28 сентября 1833 г. Гоголь признавался в письме П.: "Какой ужасный для меня этот 1833-й год! Боже, сколько кризисов! настанет ли для меня благодетельная реставрация после этих разрушительных революций? (будучи революционером в литературе, Гоголь, однако, опасался последствий им самим производимых революций; а в общественной жизни всякой революции он предпочитал сохранение или возвращение к существующему порядку вещей. - Б. С.) - Сколько я поначинал, сколько пережег, сколько бросил! Понимаешь ли ты ужасное чувство - быть недовольну самим собою. О не знай его! будь счастлив и не знай его - это одно и то же, это нераздельно. - Человек, в которого вселилось это адчувство, весь превращается в злость, он один составляет оппозицию против всего, он ужасно издевается над собственным бессилием. Боже, да будет всё это к добру! Произнеси и ты за меня такую молитву. Я знаю, ты любишь меня, как люблю тебя я, и верно твоя душа почует мое горе".

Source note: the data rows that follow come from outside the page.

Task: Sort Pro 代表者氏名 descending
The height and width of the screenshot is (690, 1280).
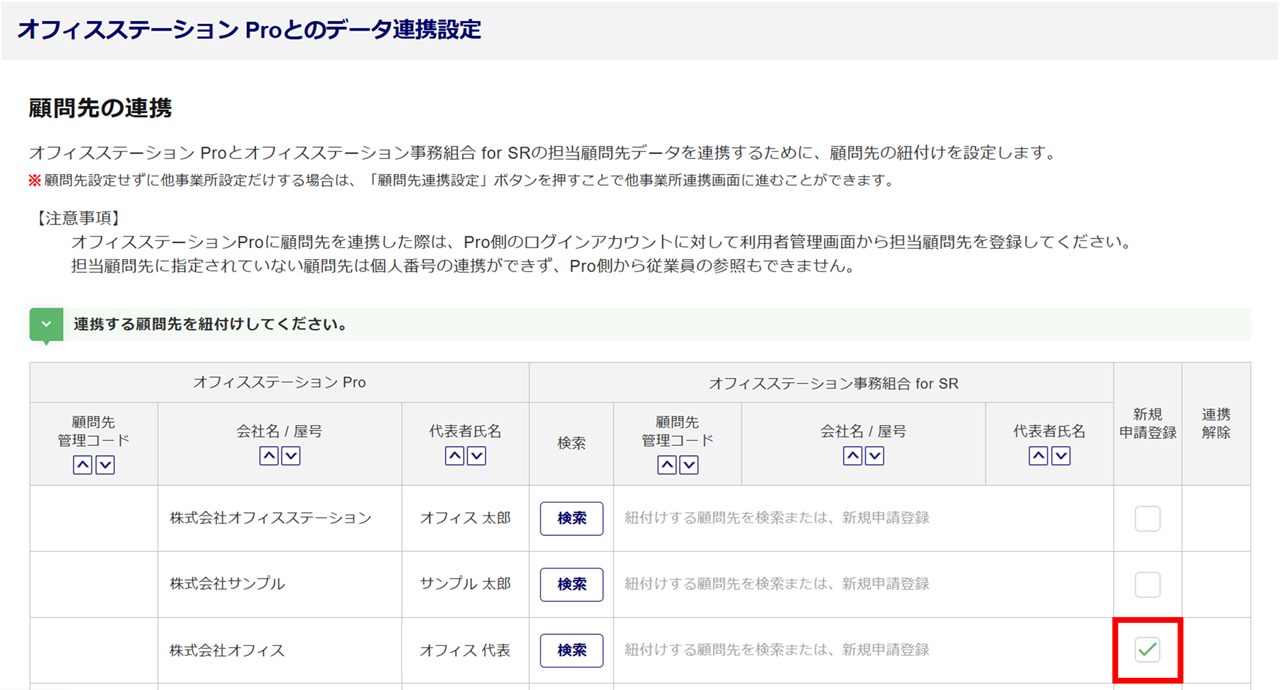Action: [477, 456]
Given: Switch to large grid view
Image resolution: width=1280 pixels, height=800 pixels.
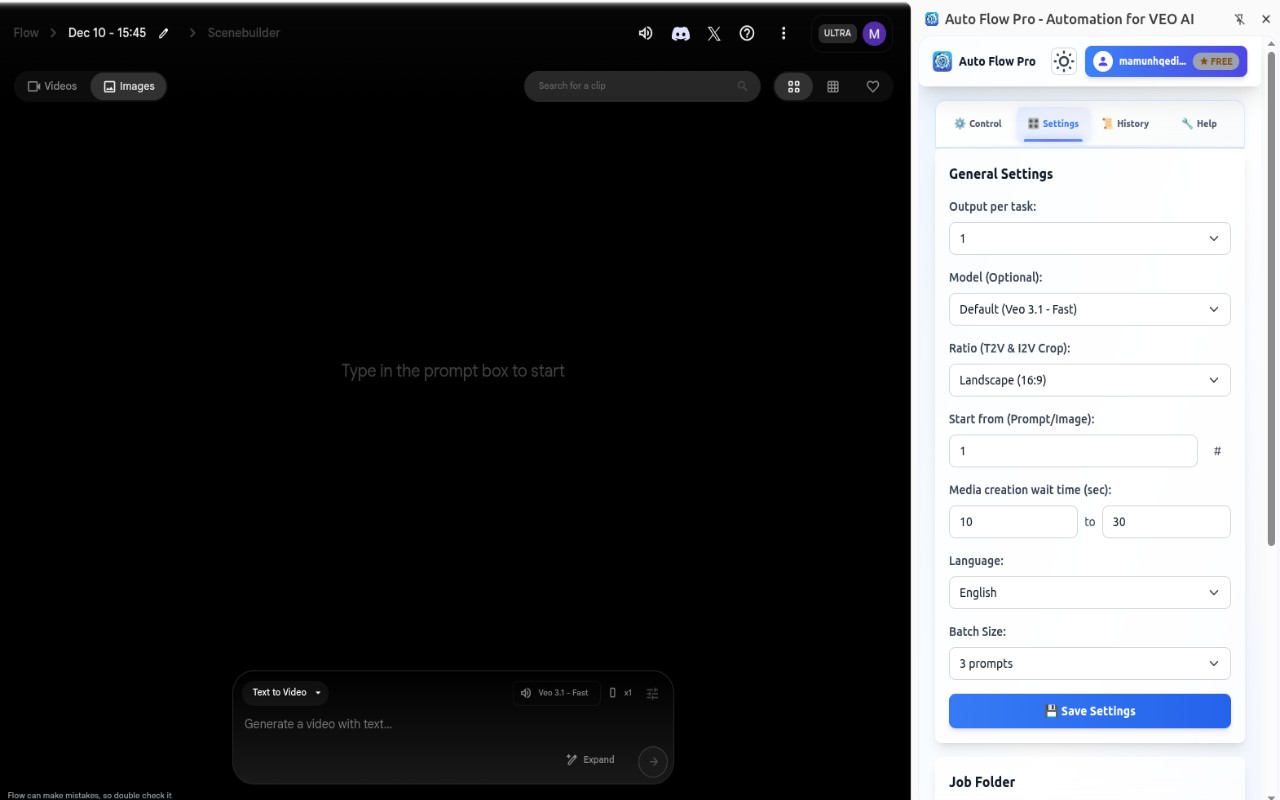Looking at the screenshot, I should click(794, 87).
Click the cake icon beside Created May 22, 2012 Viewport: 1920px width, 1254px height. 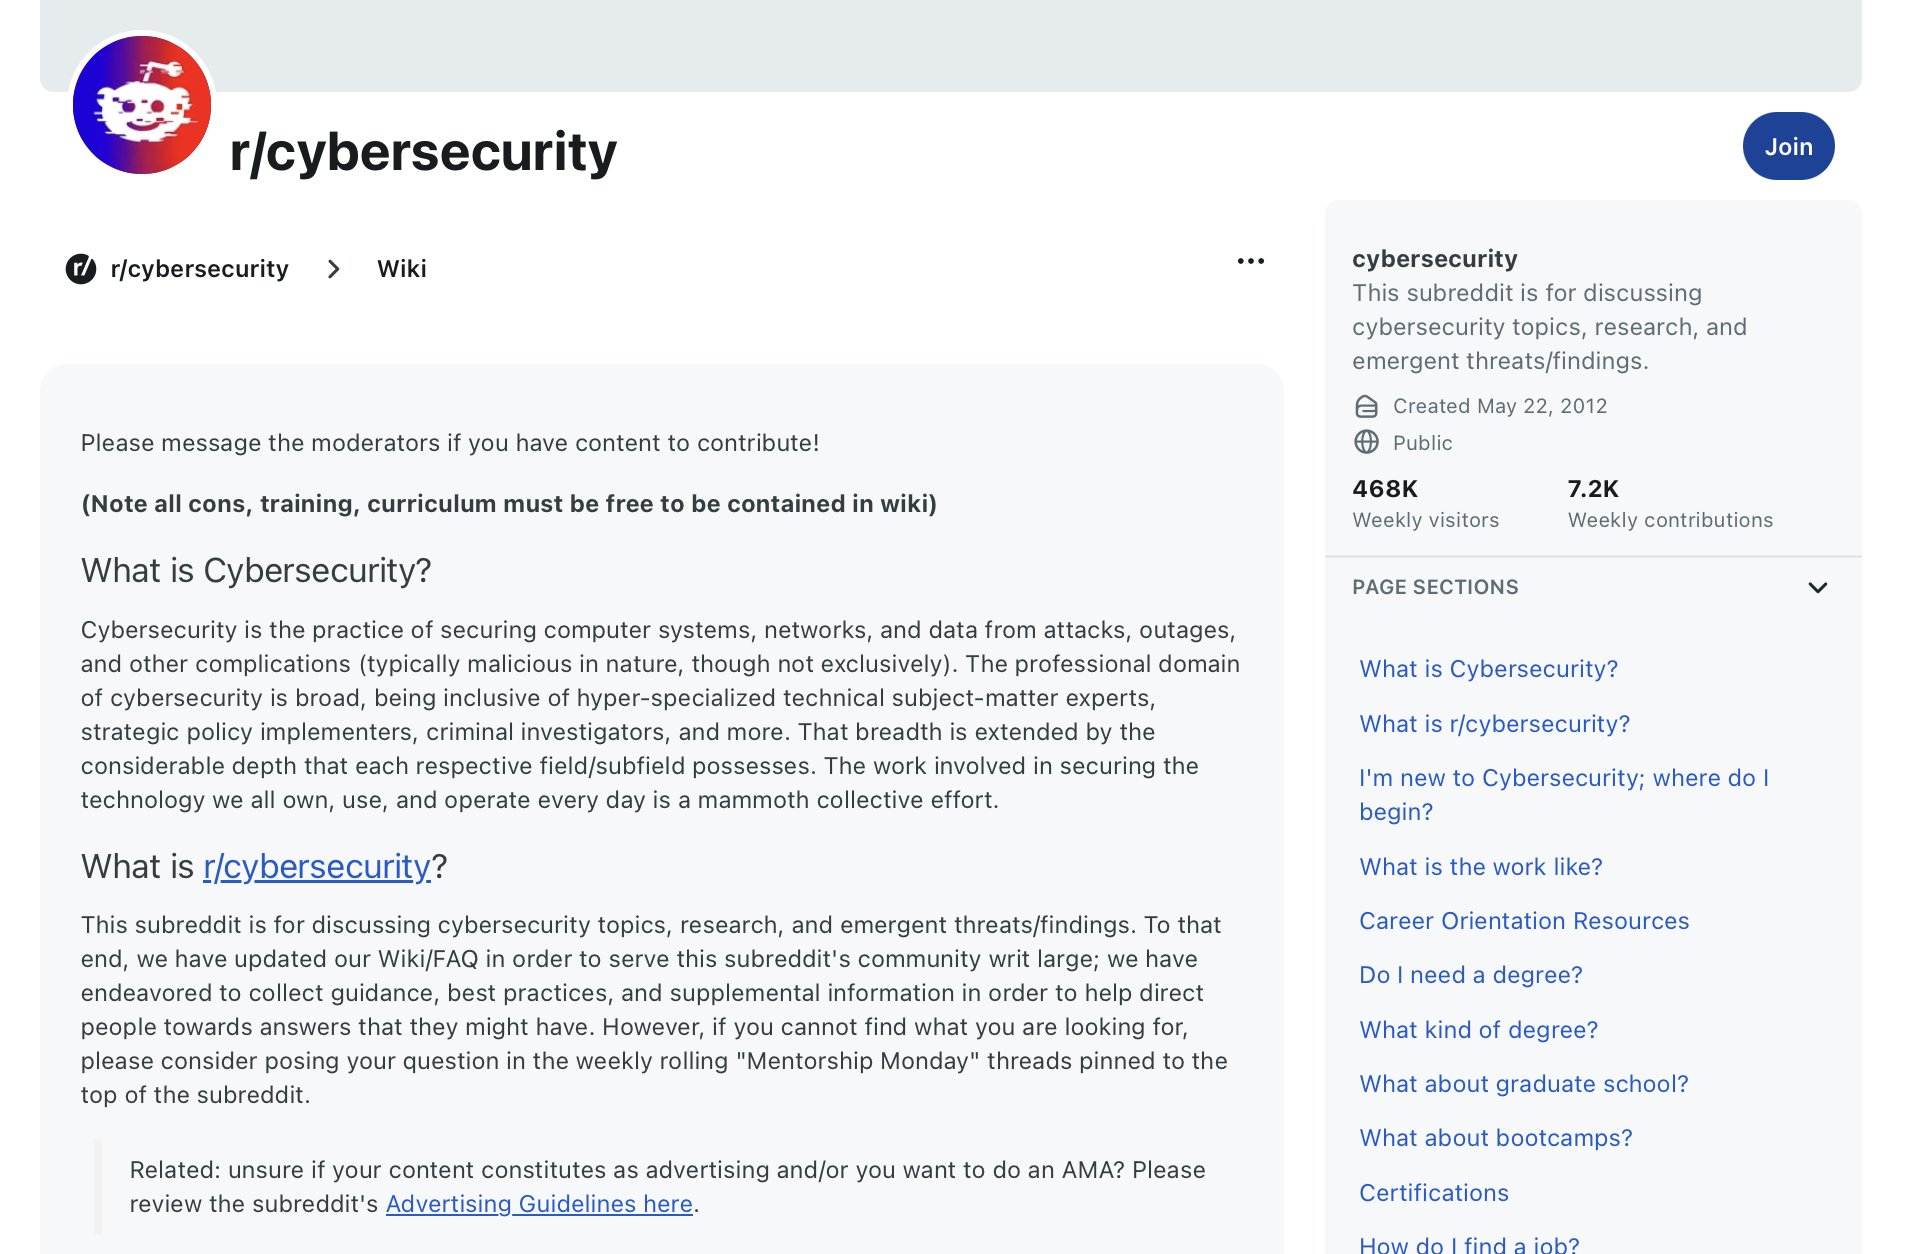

20 февраля 1835 г. Гоголь писал П. по поводу "Московского наблюдателя": "Письмо твое от 7 февраля я получил от Смирдина сегодня, т. е. 20 числа. Нельзя ли впредь адресовать прямо на мою квартиру? Что за лень такая! В Мал. Морскую, в дом Лепена. Хорош и ты. Как мне прислать вам повесть, когда моя книга уже отпечатана и завтра должна поступить в продажу (имеется в виду "Миргород". - Б. С.). Мерзавцы вы все, московские литераторы. С вас никогда не будет проку. Вы все только на словах. Как! затеяли журнал, и никто не хочет работать! Как же вы можете полагаться на отдельных сотрудников, когда не в состоянии положиться на своих. Страм, страм, страм! Вы посмотрите, как петербургские обделывают свои дела. Где у вас то постоянство и труд, и ловкость, и мудрость? Смотрите на наши журналы: каждый из них чуть ли не сто лет собирается прожить. А вам что? Вы сначала только раззадоритесь, а потом через день и весь пыл ваш к чорту. И на первый номер до сих пор нет еще статей. Да вам должно быть стыдно, имея столько голов, обращаться к другим, да и к кому же? ко мне. Но ваши головы думают только о том, где бы и у кого есть блины во вторник, середу, четверг и другие дни. Если вас и дело общее не может подвинуть, всех устремить и связать в одно, то какой в вас прок, что у вас может быть? Признаюсь, я вовсе не верю существованию вашего журнала более одного года. Я сомневаюсь, бывало ли когда-нибудь в Москве единодушие и самоотвержение, и начинаю верить, уж не прав ли Полевой, сказавши, что война 1812 года есть событие вовсе не национальное и что Москва невинна в нем. Боже мой! сколько умов и всё оригинальных: ты, Шевырев, Киреевский. Чорт возьми, и жалуются на бедность. Баратынский, Языков - ай, ай, ай! Ей-Богу, вы все похожи на петербургских шаромыжников, шатающихся по борделям с мелочью в кармане, назначенною только для расплаты с извозчиками. - Скажи пожалуста, как я могу работать и трудиться для вас, когда знаю, что из вас никто не хочет трудиться. - Разве жар мой не должен естественным образом охладеть? Я поспешу сколько возможно скорее окончить для вас назначенную повесть, но всё не думаю, чтобы она могла подоспеть раньше 3-й книжки. Впрочем, я постараюсь как можно скорее. Прощай! Да ожидать ли тебя в Петербург, или нет?"